▸ Problem description
Update the lines below by replacing "screenshot" with "image" and changing nothing else. Leave the pictures out of your answer.

[START]

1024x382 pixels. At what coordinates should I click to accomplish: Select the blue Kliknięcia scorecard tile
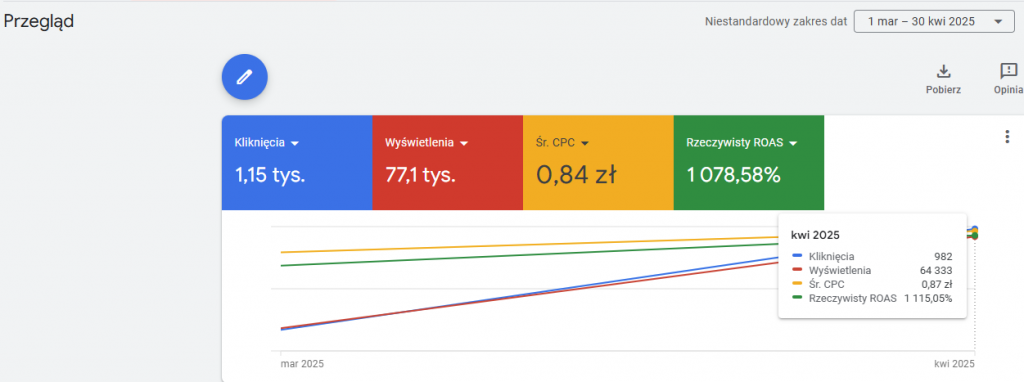click(x=297, y=163)
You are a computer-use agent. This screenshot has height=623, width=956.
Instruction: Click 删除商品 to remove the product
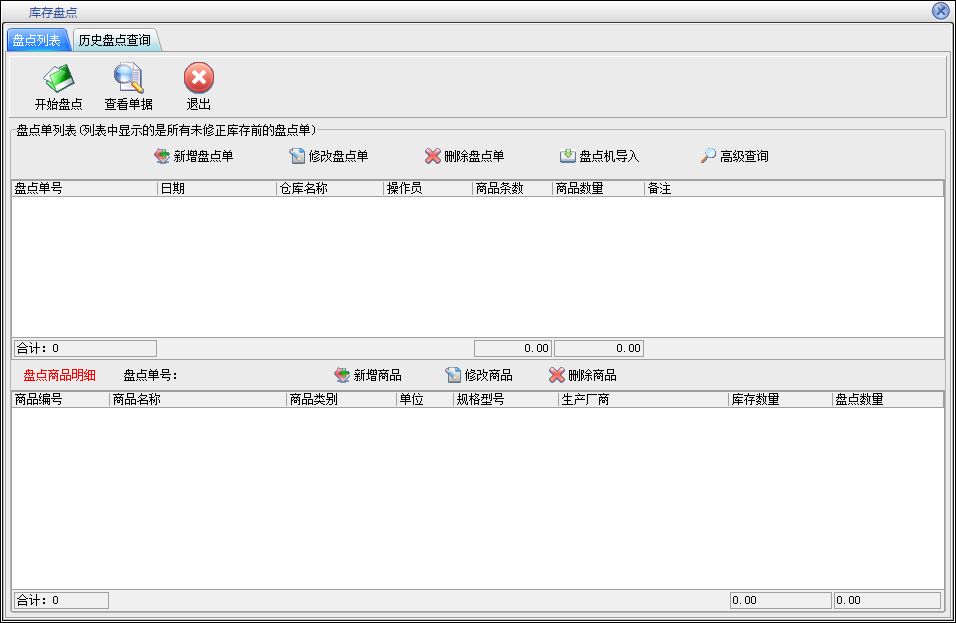[x=583, y=375]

[END]

▸ Result for this task
1024x382 pixels. At what coordinates should I click to accomplish: Select the blue Kliknięcia scorecard tile
click(x=297, y=163)
You are a computer-use agent. This image has height=623, width=956.
Instruction: Click 删除商品 to remove the product
[x=583, y=375]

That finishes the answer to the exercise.